The unveiling also marked the 10-year anniversary of Nashville's downtown criminal courthouse, which bears Birch's name. The larger-than-life statue, created by New Jersey artist Brian Hanlon and paid for by donations, sits on a base at the courthouse's main entrance on Second Avenue.
"It's quite fitting, too, because Justice Birch was, and is, a larger-than-life judicial trailblazer, and now we can all see and say that literally," said Presiding General Sessions Judge Rachel Bell, who led the committee to get the statue in place. Bell said she grew up three houses down from Birch and grew to admire the man.
Birch was the first African-American prosecutor in Davidson County, and the county's first black judge in both General Sessions and trial courts.

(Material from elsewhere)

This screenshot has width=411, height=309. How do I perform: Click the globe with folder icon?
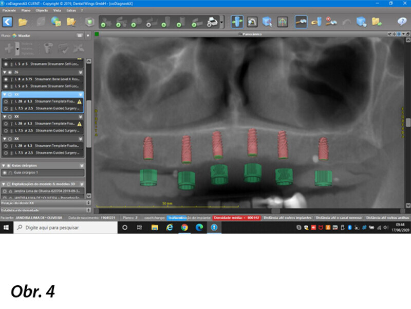[55, 22]
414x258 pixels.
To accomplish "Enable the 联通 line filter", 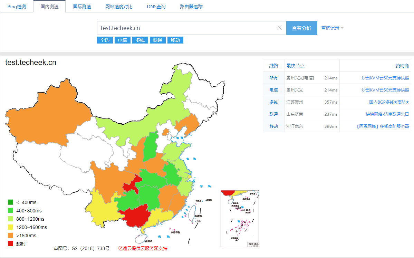I will (x=157, y=40).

He later became the second black justice on the state Supreme Court, and the first to serve as chief justice.
Before beginning his career on the bench, Birch had a private law practice in Nashville and taught at Meharry Medical College, Fisk University and Tennessee State A&I University, now Tennessee State University. He volunteered to represent activists who were arrested at sit-ins in Nashville during the civil rights movement.
"He believed that through the practice of law, the most noble of professions, in a city that was the epicenter of social change at the time, he could improve the human condition," said Birch's son, Adolpho Birch III, a Vanderbilt University Law School graduate and lawyer for the National Football League. "He could impart civility, he could impart humanity. He could hold us to our highest ideals. Justice. Equality. Compassion for all citizens. I do not speak for him lightly.
"He would hope, no, he would demand, that this statue be viewed not as a recognition of his accomplishments, but as a source of inspiration for others to carry forward the dream he held dear."
Birch announced his retirement in 2006, the same year the then-new courthouse was dedicated in his name. He died of cancer in 2011.
Mayor Megan Barry said during remarks at the ceremony that she was proud to see the statue in place.
"The things that he stood for that meant the most to me are justice, fairness, equal access under the law, honor and most importantly, reaching back to pull younger people along to help them make their way in the legal profession," she said.
"Justice Birch had an incredible impact on our city and our state at every level of the judiciary."